Task list:
[A] Decide whether each statement agrees with the news report on the police dog attack. Answer yes or no for each, and quote the words of the report that settle it.
(i) The Independent Complaints Directorate was looking into four complaints against dog units.
(ii) The video footage was filmed in 2000.
(iii) From March 1999 to April, 200 cases of serious criminal offences by police members were reported to the Independent Complaints Directorate.
[B] Reproduce the news report on the police dog attack from "She said the" to "with shouted commands.".
[C] Answer these questions from the news report on the police dog attack:
(i) Who is the director of the Independent Complaints Directorate?
(ii) Where was the field in which the men were attacked?
(iii) How many cases were reported to the Independent Complaints Directorate from April to August?

Quoted text:
[BEGIN]
/ 9 November 2000

Cop dog attack ‘tip of the iceberg’

CLAIRE KEETON, Johannesburg | Thursday

THE brutality and racism shown by six white policemen in setting attack dogs onto three black men is not an isolated incident, and is a “manifestation of the widespread brutality across the colour bar and ranks,” according to South African police watchdog bodies.

“This is the tip of the iceberg, most of these incidents are probably hidden,” said Karen McKenzie, the director of the Independent Complaints Directorate (ICD), which investigates complaints against the police.

She said the ICD was currently investigating four complaints against dog units in three provinces.

From March 1999 to April this year, 764 cases of serious criminal offences by members of the police were reported to the ICD, and 200 cases from April to August this year.

Video footage broadcast on state television this week, shot in 1998, showed dogs on leashes being repeatedly set on the three alleged illegal immigrants in a field outside Johannesburg as the policemen work them into a frenzy with shouted commands.
[END]
Information supplied:
[BEGIN]
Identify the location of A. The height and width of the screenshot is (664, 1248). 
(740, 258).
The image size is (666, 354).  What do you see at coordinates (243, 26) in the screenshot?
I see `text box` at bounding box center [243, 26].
[END]
Answers provided:
[A]
(i) Yes: "the ICD was currently investigating four complaints against dog units in three provinces"
(ii) No: "shot in 1998"
(iii) No: "764 cases of serious criminal offences by members of the police were reported to the ICD"

[B]
She said the ICD was currently investigating four complaints against dog units in three provinces.

From March 1999 to April this year, 764 cases of serious criminal offences by members of the police were reported to the ICD, and 200 cases from April to August this year.

Video footage broadcast on state television this week, shot in 1998, showed dogs on leashes being repeatedly set on the three alleged illegal immigrants in a field outside Johannesburg as the policemen work them into a frenzy with shouted commands.

[C]
(i) Karen McKenzie
(ii) Outside Johannesburg
(iii) 200